Cold plasma is generated when electrical energy is applied to a gas, causing the ionization of the gas to generate very reactive molecules or particles. A very simple way to understand how cold plasma works is to think of fluorescent tubes and neon signs. Inside a neon sign bulb there is neon gas and helium gas that glows when you flip a switch on the wall to introduce electricity. The electrical energy that is introduced into the neon bulb for example excites the gas molecules, causing them to release energy in the form of light. For cold plasma, when electrical energy is applied to air, it creates very reactive charged particles that can change the properties of food when the two come in contact.
Why did you decide to focus your research program on cold plasma technology?
The need for novel food processing technologies that are also environmentally friendly is what drew me to cold plasma technology. I see cold plasma as a potential alternative to existing food processing technologies that are based on the use of chemicals. This technology has the potential to change how we process or modify foods in the future. Not only that but it also has the possibility to increase food production by increasing seed germination rates and seed vigor.
Much of your work has focused on using cold plasma to modify starches. Why are starches modified in foods? How could cold plasma technology change how starches are modified in the future?

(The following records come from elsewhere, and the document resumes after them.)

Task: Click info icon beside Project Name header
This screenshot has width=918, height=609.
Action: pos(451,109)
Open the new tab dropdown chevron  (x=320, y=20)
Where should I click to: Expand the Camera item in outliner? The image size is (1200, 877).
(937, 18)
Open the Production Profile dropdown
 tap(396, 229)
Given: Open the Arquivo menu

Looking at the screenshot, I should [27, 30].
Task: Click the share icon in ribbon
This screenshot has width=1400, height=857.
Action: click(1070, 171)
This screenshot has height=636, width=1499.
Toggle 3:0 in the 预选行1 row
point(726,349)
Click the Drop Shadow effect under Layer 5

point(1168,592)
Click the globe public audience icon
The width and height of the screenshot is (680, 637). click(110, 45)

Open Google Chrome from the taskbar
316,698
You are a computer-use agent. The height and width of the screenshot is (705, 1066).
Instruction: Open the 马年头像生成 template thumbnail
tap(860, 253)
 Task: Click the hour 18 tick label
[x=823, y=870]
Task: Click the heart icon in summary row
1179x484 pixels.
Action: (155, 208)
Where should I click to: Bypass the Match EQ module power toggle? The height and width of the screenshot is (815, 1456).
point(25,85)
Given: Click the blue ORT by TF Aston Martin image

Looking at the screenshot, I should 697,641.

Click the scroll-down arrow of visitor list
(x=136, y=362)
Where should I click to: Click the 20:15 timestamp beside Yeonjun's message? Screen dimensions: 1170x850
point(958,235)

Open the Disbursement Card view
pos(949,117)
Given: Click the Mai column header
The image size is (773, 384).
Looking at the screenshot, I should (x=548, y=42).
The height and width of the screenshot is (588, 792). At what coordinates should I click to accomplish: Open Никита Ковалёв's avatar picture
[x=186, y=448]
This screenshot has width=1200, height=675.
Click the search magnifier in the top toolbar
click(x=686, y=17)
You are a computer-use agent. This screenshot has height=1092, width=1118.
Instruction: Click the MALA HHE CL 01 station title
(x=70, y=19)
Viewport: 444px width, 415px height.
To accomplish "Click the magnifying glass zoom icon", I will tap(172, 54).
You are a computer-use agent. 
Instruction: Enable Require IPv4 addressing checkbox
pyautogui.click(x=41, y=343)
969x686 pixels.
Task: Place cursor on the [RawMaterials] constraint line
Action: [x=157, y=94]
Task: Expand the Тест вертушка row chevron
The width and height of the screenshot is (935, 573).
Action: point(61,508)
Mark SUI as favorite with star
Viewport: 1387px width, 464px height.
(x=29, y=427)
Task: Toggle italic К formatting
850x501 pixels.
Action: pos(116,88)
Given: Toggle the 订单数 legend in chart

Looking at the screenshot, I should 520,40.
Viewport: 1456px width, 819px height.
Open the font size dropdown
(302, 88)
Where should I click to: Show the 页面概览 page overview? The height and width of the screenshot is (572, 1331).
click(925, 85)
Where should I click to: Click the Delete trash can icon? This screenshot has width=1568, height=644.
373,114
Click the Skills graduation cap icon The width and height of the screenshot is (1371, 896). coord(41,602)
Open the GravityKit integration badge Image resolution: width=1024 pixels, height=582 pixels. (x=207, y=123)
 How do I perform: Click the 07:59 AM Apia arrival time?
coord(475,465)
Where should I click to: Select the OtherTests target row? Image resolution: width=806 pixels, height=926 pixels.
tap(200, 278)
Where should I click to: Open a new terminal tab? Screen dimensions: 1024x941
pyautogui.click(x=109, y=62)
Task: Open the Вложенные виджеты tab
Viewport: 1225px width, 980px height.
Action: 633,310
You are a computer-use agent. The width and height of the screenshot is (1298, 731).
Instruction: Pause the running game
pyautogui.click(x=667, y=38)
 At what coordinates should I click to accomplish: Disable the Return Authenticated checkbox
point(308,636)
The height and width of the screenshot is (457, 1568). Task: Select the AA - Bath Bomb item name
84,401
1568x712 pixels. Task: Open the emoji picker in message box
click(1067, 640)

Starch is used as a gelling, thickening, stabilizing, and flavor encapsulating agent in the baking, brewing, and confectionery industries. However, starch in its native form does not dissolve in water, is unreactive, and is unable to withstand some of the very harsh processing conditions that are used for foods. Currently, chemicals are used to modify starches to enhance their solubility, textural properties, and heat tolerance for diverse industrial applications. Unsurprisingly, the use of these chemicals raises a lot of concerns from consumers and environmentalists. Cold plasma could replace the use of these chemicals to modify starches.
In my lab, we’ve studied how we can use cold plasma to improve dough properties of soft as well as hard wheat and intermediate wheatgrass. The study showed that flour from the different grains studied had a different response to cold plasma. Plasma treatment improved the dough stability of soft wheat flour. Dough stability is a measure of a flour's tolerance to mixing and is related to the properties of gluten in the flour. Higher stability flours often result in a higher price. These results showed that by treating soft wheat with cold plasma, we can improve the baking properties of the flour.
You noted cold plasma could also help increase food production. Can you tell us more about that?
Preliminary experiments in my lab showed that when soybean seeds were treated with cold plasma for about 10 min and then germinated, about 30% more of the seeds treated with cold plasma germinated when compared to the untreated soybeans. Currently, we’re collaborating on research with the University of California Davis, University and Maryland, and Cornell University to investigate the enhancement of specialty crop seed germination, seeding vigor, and pest management using cold plasma technology. Tomato, Blue Boy and poppy seeds are amongst some of the seeds we're studying.